Céline Dréan : »Une image issue de mes tous premiers repérages. Elle représente bien ce moment : joyeux ! »
– Est-ce que prendre en main la caméra permet une meilleure réactivité face à son sujet ? Plus de sensibilité ? Ou à contrario, une dispersion et un manque d’attention ?
– H.B : sur »Les confidences », grâce à cette logistique très souple et cette disponibilité, j’ai filmé avec plus de liberté. J’ai l’impression de toujours avoir su à peu près pourquoi j’étais là. Pourtant, ça m’est arrivé sur le tournage de ne pas trouver ce que j’étais venu chercher. Plusieurs fois, je me suis dit « je reste, je vais tourner quand même ». Mais je cherchais le sens de ce que je faisais.
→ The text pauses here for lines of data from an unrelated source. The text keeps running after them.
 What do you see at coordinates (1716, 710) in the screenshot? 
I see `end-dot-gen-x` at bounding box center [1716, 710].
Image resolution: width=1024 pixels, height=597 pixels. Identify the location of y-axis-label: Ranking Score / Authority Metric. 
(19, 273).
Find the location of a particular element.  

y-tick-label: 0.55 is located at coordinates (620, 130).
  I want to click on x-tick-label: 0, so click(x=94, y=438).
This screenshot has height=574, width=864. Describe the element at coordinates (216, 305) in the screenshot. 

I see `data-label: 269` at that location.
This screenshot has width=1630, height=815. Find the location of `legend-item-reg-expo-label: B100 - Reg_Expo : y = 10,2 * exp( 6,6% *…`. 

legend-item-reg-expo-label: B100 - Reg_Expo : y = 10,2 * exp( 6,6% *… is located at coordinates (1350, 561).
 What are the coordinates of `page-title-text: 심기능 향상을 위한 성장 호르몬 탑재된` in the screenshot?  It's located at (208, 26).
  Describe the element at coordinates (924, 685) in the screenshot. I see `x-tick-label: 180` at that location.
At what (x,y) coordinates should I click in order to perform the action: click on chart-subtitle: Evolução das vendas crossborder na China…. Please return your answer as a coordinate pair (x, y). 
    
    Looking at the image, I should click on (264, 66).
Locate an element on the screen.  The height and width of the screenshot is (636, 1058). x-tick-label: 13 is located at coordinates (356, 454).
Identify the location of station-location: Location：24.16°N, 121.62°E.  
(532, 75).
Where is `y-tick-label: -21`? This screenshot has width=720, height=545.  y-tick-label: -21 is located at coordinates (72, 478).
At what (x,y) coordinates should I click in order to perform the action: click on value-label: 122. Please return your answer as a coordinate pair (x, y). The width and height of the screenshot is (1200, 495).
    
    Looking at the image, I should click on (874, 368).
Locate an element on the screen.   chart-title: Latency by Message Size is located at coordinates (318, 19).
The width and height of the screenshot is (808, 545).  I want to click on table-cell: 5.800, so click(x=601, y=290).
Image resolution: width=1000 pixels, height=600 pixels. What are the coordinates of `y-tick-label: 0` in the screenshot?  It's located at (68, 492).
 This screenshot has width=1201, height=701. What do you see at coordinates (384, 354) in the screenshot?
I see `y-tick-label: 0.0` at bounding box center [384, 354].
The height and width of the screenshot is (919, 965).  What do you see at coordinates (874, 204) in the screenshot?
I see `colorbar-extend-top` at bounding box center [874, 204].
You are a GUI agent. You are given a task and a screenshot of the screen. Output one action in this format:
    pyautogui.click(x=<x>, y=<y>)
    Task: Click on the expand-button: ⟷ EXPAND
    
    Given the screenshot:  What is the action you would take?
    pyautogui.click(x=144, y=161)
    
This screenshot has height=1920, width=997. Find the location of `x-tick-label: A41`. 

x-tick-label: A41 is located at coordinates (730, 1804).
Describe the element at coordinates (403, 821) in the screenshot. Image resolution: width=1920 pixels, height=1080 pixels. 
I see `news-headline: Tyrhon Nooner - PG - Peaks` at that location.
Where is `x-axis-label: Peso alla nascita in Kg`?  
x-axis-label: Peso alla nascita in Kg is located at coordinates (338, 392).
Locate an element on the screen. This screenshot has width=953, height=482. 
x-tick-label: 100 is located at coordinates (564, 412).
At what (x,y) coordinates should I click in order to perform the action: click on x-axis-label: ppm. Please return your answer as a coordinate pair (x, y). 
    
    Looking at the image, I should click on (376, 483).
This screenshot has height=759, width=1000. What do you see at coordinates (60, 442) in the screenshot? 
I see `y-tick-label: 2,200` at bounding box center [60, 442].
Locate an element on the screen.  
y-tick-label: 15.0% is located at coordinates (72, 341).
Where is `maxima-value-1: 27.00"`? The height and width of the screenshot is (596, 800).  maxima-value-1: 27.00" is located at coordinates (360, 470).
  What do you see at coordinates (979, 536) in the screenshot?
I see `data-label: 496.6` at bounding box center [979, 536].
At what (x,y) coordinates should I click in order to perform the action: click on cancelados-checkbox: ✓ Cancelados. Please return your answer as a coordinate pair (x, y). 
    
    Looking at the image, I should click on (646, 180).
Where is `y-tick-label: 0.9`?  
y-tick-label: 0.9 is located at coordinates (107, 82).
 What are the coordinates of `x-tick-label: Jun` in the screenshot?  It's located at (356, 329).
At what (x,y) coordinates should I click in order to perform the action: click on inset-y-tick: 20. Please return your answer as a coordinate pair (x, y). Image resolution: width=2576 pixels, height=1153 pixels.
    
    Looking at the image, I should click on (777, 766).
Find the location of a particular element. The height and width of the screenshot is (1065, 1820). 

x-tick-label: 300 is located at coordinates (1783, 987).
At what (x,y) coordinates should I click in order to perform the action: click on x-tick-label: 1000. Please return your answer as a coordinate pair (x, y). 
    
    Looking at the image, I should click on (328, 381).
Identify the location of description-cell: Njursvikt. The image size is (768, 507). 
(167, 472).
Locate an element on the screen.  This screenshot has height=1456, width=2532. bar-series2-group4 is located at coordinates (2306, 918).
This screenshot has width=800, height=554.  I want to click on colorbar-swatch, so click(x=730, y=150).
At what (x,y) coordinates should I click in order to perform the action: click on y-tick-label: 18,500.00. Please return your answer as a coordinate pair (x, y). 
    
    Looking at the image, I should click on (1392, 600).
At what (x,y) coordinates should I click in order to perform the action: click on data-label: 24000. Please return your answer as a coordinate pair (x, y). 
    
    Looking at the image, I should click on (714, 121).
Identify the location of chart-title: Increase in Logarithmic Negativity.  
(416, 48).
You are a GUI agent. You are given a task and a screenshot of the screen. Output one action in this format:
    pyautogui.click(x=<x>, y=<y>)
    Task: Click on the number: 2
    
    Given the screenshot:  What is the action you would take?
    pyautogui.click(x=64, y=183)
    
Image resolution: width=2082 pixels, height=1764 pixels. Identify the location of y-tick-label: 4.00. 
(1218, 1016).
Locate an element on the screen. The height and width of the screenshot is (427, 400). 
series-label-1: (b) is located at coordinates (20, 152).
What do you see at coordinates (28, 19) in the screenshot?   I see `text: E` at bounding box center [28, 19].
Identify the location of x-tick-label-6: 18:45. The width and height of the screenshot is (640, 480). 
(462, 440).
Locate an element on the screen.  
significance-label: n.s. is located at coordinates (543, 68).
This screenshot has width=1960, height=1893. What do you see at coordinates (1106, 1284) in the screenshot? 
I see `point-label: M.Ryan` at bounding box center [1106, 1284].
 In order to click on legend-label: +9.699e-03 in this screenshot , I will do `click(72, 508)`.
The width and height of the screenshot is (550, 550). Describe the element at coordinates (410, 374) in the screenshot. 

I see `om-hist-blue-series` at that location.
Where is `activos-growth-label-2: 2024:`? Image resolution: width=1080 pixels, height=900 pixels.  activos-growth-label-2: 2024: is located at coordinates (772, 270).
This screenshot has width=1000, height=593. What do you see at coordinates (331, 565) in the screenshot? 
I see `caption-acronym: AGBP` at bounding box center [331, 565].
Sur Discriminations, mon film précédent, j’ai tourné avec 5 chefs-opérateurs différents. Or ils n’ont pas toujours bien interprété mes intentions et au final j’ai des séquences qui ne sont pas homogènes. C’est compliqué. Mais sur ce film-là, je voulais travailler avec une équipe. Il m’a fallu attendre 4 ans pour que la production se monte. J’ai attendu.
Au final c’est une histoire d’intimité. Ce n’est pas une histoire de production, mais d’intention et de démarche de réalisation. Moi qui ai déjà fait des films en solo, sur mon prochain documentaire, je sais que je veux une équipe, car je serai confronté à une institution et à de nombreux protagonistes. Et là, j’aurai besoin de disponibilité pour être avec mes personnages et les autorités.
– C.D. : effectivement, pour »Pascaline et Klara », il y avait quelque chose entre nous que l’on n’avait pas envie de partager avec d’autres. On est peut-être devenues trop proches. J’ai parfois manqué un peu de recul. Pour moi, la technique prend beaucoup plus de place. C’était ma toute première expérience, mais je n’ai jamais travaillé en automatique. Le point, la balance des blancs, etc : ça peut paraître simple pour un chef-op, mais cela reste difficile pour moi.
Quant à la réactivité, je n’ai jamais eu l’impression que les chef-ops avec qui j’ai travaillé en aient manqué. Je prends toujours du temps pour échanger avant de partir en tournage. Je n’ai jamais travaillé avec quelqu’un dans une logique de subordination. Je fais tout pour qu’on travaille ensemble. Je trouve que c’est vraiment riche de travailler avec un cadreur.